Start of Data supplied

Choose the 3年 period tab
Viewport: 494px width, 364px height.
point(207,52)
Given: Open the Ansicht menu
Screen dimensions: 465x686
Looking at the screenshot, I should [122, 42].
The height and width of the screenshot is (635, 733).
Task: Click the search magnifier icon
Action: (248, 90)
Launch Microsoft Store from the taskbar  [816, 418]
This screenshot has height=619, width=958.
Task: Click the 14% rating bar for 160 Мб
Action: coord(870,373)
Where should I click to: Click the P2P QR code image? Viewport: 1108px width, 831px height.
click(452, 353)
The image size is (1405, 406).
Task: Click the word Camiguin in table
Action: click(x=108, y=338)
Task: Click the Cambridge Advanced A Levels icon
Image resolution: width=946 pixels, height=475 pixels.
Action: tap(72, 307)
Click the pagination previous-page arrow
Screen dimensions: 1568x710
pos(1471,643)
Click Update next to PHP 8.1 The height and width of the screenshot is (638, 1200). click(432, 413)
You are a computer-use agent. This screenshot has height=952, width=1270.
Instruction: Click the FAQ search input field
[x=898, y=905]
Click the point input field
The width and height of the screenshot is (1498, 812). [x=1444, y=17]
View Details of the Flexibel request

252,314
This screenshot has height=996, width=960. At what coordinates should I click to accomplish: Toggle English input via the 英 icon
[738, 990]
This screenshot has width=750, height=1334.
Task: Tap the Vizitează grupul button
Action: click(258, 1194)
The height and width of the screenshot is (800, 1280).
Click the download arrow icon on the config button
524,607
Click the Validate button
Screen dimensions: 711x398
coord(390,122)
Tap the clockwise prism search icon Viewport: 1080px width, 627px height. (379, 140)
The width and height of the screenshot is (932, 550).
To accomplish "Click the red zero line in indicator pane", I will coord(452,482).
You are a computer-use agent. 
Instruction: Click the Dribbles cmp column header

End of Data supplied

**Exercise prompt:** Repeat the data. Keep every word the same.

**The answer:**
Choose the 3年 period tab
Viewport: 494px width, 364px height.
point(207,52)
Given: Open the Ansicht menu
Screen dimensions: 465x686
Looking at the screenshot, I should [122, 42].
The height and width of the screenshot is (635, 733).
Task: Click the search magnifier icon
Action: (248, 90)
Launch Microsoft Store from the taskbar  [816, 418]
This screenshot has height=619, width=958.
Task: Click the 14% rating bar for 160 Мб
Action: coord(870,373)
Where should I click to: Click the P2P QR code image? Viewport: 1108px width, 831px height.
click(452, 353)
The image size is (1405, 406).
Task: Click the word Camiguin in table
Action: click(x=108, y=338)
Task: Click the Cambridge Advanced A Levels icon
Image resolution: width=946 pixels, height=475 pixels.
Action: tap(72, 307)
Click the pagination previous-page arrow
Screen dimensions: 1568x710
pos(1471,643)
Click Update next to PHP 8.1 The height and width of the screenshot is (638, 1200). click(432, 413)
You are a computer-use agent. This screenshot has height=952, width=1270.
Instruction: Click the FAQ search input field
[x=898, y=905]
Click the point input field
The width and height of the screenshot is (1498, 812). [x=1444, y=17]
View Details of the Flexibel request

252,314
This screenshot has height=996, width=960. At what coordinates should I click to accomplish: Toggle English input via the 英 icon
[738, 990]
This screenshot has width=750, height=1334.
Task: Tap the Vizitează grupul button
Action: click(258, 1194)
The height and width of the screenshot is (800, 1280).
Click the download arrow icon on the config button
524,607
Click the Validate button
Screen dimensions: 711x398
coord(390,122)
Tap the clockwise prism search icon Viewport: 1080px width, 627px height. (379, 140)
The width and height of the screenshot is (932, 550).
To accomplish "Click the red zero line in indicator pane", I will coord(452,482).
You are a computer-use agent. 
Instruction: Click the Dribbles cmp column header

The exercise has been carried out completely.